Requests |
1. In the text on classifying engine spray images, what are the three spray morphology classes?
2. In the text on classifying engine spray images, repeat the passage from "The key contributions" up to and including "transitioning industrial sprays.".

Although many strategies such as less complex models, data augmentation, dropout [5], and regularization can be used to prevent overfitting, their effectiveness in limited datasets containing only hundreds of training samples can be limited. In addition, these methods often lack physical interpretation, as is critical for model acceptance in scientific applications. In this work, we applied a deep convolutional neural network to such an engineering problem where high speed images of engine sprays that need to be classified into different categories. A unique challenge in this application is that the transition between different classes is not sharp or perceptibly different, as illustrated in Figure 1, where fuel sprays injected into a constant volume chamber were recorded with Mie-Scattering imaging. Three spray morphology classes can be identified, namely no collapse, transitional, and collapse as shown in (a), (c), and (e), respectively. It is clear that the transition between spray morphology is a ”continuum” and some spray images exhibit features from two different classes, as shown in (b) and (d). Those mixed images, represent class overlap and are difficult to label even for domain experts. For example, (b) can be labeled as no collapse, but its close variant from the next camera frame may be labeled as transitional. This unique characteristic unintentionally leads to some ”corrupt labels” in the training set. Despite the remarkable capabilities of deep convolutional neural networks, these ”corrupt labels” can easily be memorized during the training process, leading to poor real-world model performance.

Another challenge we face is the limited dataset. Due to the limited hardware resources and manpower, we were able to collect and label only 900 images from the spray laboratory. The small dataset further aggravates the incidence of ”corrupt labels” due to class overlap thereby impacting model performance. To systematically deal with these two challenges in a physically meaningful manner, we chose the Mixup approach for data augmentation as proposed by Zhang et al. [6]. Our study suggests that the convex linear interpolation of Mixup naturally aligns with the continuous class transition observed in our dataset. Depending on whether the two candidate images belong to same class or not, Mixup can either function as a data augmentation technique that reduces overfitting or a label smoothing technique that mimics the continuous class transitions. Our study also shows that even though data augmentation can mitigate overfitting to some degree, it does not bring additional benefits and may negate the performance boost if stacked with Mixup.
The key contributions of our work are listed below:
-
•
We propose an explainable training technique for robust and accurate deep convolutional neural network classifier suitable for classifying continuously transitioning industrial sprays.
-
•
We showcase that Mixup works well with limited datasets containing only 900 samples, this benefit is not discussed in the original work by Zhang et al. [6].
-
•
We demonstrate that Mixup can expand training distributions to mimic the ”continuum” of class overlap observed in our dataset, hence resolving the overfitting issue and leading to good performance in real-world testing.

Dataset section |
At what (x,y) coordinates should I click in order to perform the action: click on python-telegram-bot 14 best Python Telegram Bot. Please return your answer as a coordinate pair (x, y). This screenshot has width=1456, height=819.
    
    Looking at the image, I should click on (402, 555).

Answers in order |
1. No collapse, transitional, and collapse.

2.
The key contributions of our work are listed below:
-
•
We propose an explainable training technique for robust and accurate deep convolutional neural network classifier suitable for classifying continuously transitioning industrial sprays.